[Passage to read]
--------------------

When Does TUPE Apply & Not Apply

In this blog post, we’ll answer questions like “when does TUPE apply?” and “when does TUPE not apply?”

We know that dealing with TUPE can feel overwhelming, but don’t worry—we’ve got your back. Our goal at The HR Consultants is to equip you with the knowledge and tools you need to ensure compliance and protect your workforce. We’ll point out common mistakes to avoid and share examples to make the rules easier to understand.

So, grab a cup of tea, get comfortable, and let’s get started!

What is TUPE?

TUPE is a set of regulations designed to protect employees’ rights when the business they work for changes hands. You might also be wondering what does TUPE stand for, which is the Transfer of Undertakings (Protection of Employment) Regulations.

The idea behind TUPE is to provide a safety net for employees, so they don’t lose their jobs for the sole or principal reason that the business ownership is changing. It’s about transferring the employment contract for each of your employees accurately and precisely to make sure that everything is kept consistent.

Under TUPE, any changes made to employment contracts need to be carefully managed and legally justified by the new employer, with collective agreements from employees or the appropriate representatives. If any existing employees are let go for the reason of the transfer, they can claim unfair dismissal.

Your Responsibilities

If you’re not sure what your responsibilities are under TUPE as an outgoing employer or incoming employer, take a look at our blog post on TUPE Regulations. As the outgoing employer, you have responsibilities involving passing on employee liability information to the new employer at least four weeks in advance, among other things. Make sure that you’re up-to-date on everything that needs to be done from both sides.

You might be wondering if TUPE always applies? The answer is that it doesn’t. There might be times when it’s not necessary for TUPE to apply, like when you’re outsourcing staff for a temporary event. We’ll go through how to figure out if TUPE applies to your situation or not in the next section.

Find Out if TUPE Applies to You

When Does TUPE Apply?

It’s important to remember that, according to Acas (the Advisory, Conciliation and Arbitration Service) even employees who aren’t being transferred can still be affected by TUPE. For example, their job roles might change because of other affected employees transferring or new employees carrying over from another company. So, always be mindful of how these changes might affect your entire team!

The UK Government’s page on transfers and takeovers outlines that TUPE law UK applies to business of all sizes when:

  • A business or economic entity transfers to a new employer. This can include when two or more businesses merge to create a new business, as long as there is still a new employer.
  • The business transferring, merging or being taken over is based in the UK. This can include when employees work abroad for a company in the UK, but it’s best to get advice on this as it isn’t the case for every business.
  • You currently employ staff to carry out a service, but you decide to outsource it instead. In this case, the employees affected transfer to the outsourced company under TUPE, provided that the service they’re providing you stays the same.
  • TUPE can apply if the business moves to another country, and the sole reason for transferring the business is the move.

Looking to make changes to outsourced services (also known as service provision changes)? In this case, any affected employees will need to be part of an organised grouping of employees to transfer under TUPE.

Wondering what on Earth that means? An organised grouping of employees is a group of employees assigned (or just one person) to provide services for one client specifically, and so it makes sense for them to transfer and continue working for you.

--------------------

[Supplied material]
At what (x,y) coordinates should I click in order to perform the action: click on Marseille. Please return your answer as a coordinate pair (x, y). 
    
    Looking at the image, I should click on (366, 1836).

--------------------

Retype the stretch of the TUPE article above from "We know that" through "of Employment) Regulations.".

We know that dealing with TUPE can feel overwhelming, but don’t worry—we’ve got your back. Our goal at The HR Consultants is to equip you with the knowledge and tools you need to ensure compliance and protect your workforce. We’ll point out common mistakes to avoid and share examples to make the rules easier to understand.

So, grab a cup of tea, get comfortable, and let’s get started!

What is TUPE?

TUPE is a set of regulations designed to protect employees’ rights when the business they work for changes hands. You might also be wondering what does TUPE stand for, which is the Transfer of Undertakings (Protection of Employment) Regulations.